Effective business leaders invest in their employees, provide a work environment that encourages success, set high standards, focus on the future and are positive about the companies they run.

In the General Assembly, the leadership denigrates the state’s employees, short changes the resources they need to do their jobs well, cuts the benefits of new employees (and makes working for the state even less attractive), and rarely misses opportunities to bad-mouth the government and taxpayers who finance their mismanagement.

This malfeasance is aided and abetted by an organization that should be leadership’s harshest foe – the North Carolina Chamber of Commerce. The Chamber has sold its soul, and the state’s economic viability, in return for short-sighted cuts in corporate income and other business taxes, a third-world minimum wage and a neglected workforce.

To spin the notion of bipartisan support for their budget, legislative leaders dumped pork barrel spending into the districts of nine of the 61 Democratic legislators in the effort to buy their backing. Democratic senators voting for the bill were: Ben Clark of Cumberland County; Don Davis of Pitt County; Joel Ford of Mecklenburg County; and Erica Smith-Ingram of Northampton County. House Democrats voting for the budget were: William Brisson, Bladen County; Elmer Floyd, Cumberland County; Howard Hunter, Hertford County; Marvin Lucas, Cumberland County and Michael Wray, Northampton County.

Most emblematic of the legislators disregard for civic responsibility is the MILLIONS of voucher dollars they are throwing at private schools while per-student funding of public schools, when adjusted for inflation, has dropped from $6,716 in 2008-09 to $6,115 in 2016-17 and the state’s per-student spending ranks a paltry 43rd nationally. On top of that, legislators are adding millions more for “personal education savings accounts.” This program gives qualifying parents a cash card loaded with money to spend on broadly defined education-related needs for children with disabilities.

The voucher program has sent tens of millions of taxpayer dollars to private schools across North Carolina without a care as to how the money is used; whether the schools have any standards; are accredited; are properly established businesses; demonstrate students’ education progress; or are even schools at all. Nor is there any requirement that they follow state and federal law. Many of the schools receiving taxpayer dollars openly discriminate on the basis of religion, race, gender and whether the students or their parents are LGBTQ.

Even as the state’s top recipient of private school vouchers is embroiled in an investigation into embezzlement of nearly $400,000 in employee tax withholdings, legislators have voted to increase voucher funding to $54.9 million in the 2018-19 school year. A token effort at providing some small notion of accountability – to test student learning that was in the House version of the budget -- was stripped from the final budget deal.

Gov. Roy Cooper has stopped short of promising to veto this disastrous budget. Frankly it would be mere symbolism. Even without the microscopic “bipartisan” backing the budget has received, the Republican majority alone has plenty of votes to override a veto.

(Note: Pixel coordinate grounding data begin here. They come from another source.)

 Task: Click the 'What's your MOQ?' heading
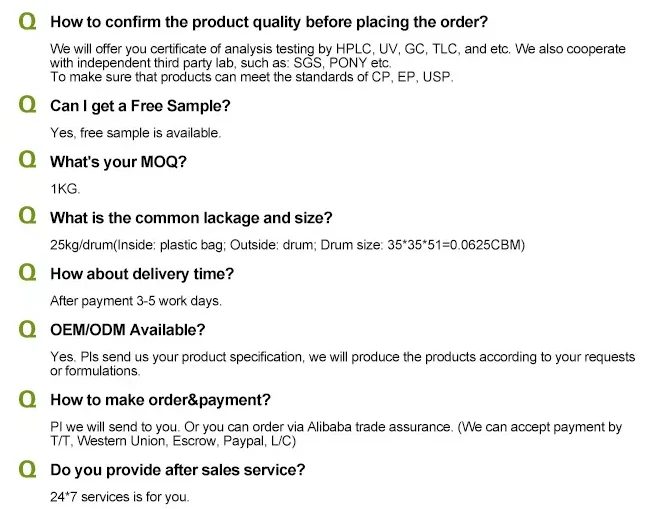pos(118,161)
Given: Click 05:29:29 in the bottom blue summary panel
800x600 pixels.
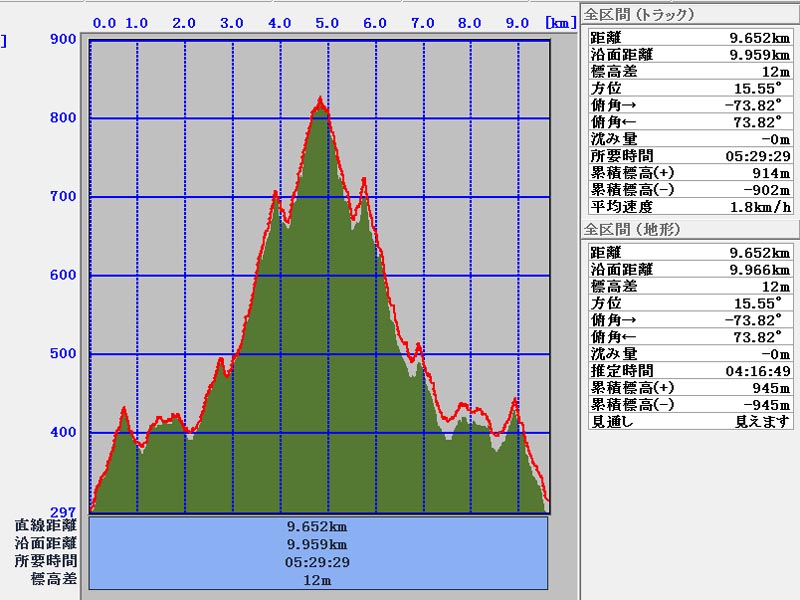Looking at the screenshot, I should tap(318, 562).
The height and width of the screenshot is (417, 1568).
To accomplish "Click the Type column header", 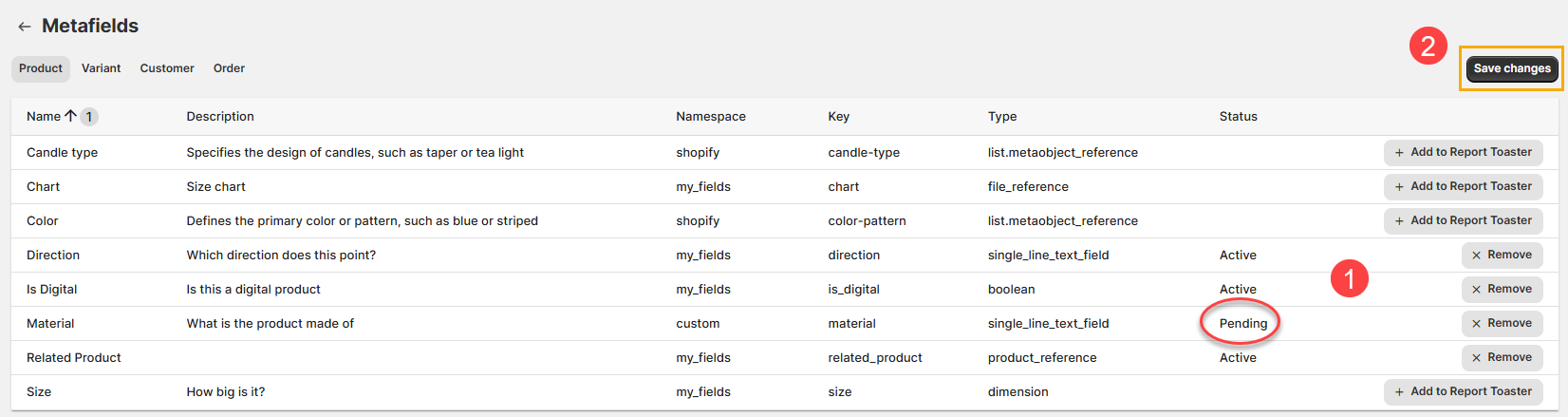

But that shouldn’t be the end. We urge Cooper to hearken to the example Republican Gov. Jim Martin set 32 years ago. The then Democratic majority in the General Assembly (much akin to the way today’s GOP majority behaves) would send millions in pork barrel funding to private agencies and programs without any accountability. Martin ordered his budget office to review each item to be sure the spending met all state constitutional and legal public purpose requirements, the agencies accounted for how the state funds were spent and that the agencies were established businesses.

Cooper’s budget office should examine the business operation and education credentials of each and every school receiving vouchers to be sure they meet the appropriate legal standards BEFORE they receive funding. We have little doubt, unfortunately, the result will be the exposure of waste, fraud and abuse – and a trail of irresponsibility that leads to the top leaders of the General Assembly.